Show every line of the data that includes the word "agent".

[Source data]
· · ·

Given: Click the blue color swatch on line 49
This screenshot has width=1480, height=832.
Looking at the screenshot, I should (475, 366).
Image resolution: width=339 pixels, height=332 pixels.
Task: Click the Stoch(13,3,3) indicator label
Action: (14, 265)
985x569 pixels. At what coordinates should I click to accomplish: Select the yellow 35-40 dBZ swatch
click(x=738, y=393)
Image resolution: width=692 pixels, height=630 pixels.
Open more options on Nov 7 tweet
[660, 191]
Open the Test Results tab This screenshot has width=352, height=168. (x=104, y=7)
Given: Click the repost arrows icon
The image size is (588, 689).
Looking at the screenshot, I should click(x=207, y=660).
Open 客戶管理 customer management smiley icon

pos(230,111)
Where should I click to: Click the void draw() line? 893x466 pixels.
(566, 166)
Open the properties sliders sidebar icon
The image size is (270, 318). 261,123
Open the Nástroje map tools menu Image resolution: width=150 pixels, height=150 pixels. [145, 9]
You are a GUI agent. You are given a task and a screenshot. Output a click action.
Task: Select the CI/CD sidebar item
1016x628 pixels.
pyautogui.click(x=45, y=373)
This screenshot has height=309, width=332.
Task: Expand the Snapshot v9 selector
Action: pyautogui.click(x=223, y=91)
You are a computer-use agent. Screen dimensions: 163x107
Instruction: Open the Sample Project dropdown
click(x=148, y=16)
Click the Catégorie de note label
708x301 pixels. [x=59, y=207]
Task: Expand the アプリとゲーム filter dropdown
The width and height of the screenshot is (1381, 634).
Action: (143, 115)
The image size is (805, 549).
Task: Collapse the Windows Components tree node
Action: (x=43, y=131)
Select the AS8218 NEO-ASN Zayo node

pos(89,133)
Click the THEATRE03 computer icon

· · ·

Answer for the task »
You are a GUI agent. You are given a task and a screenshot. Output a click action.
You are a computer-use agent. Screen dimensions: 163x107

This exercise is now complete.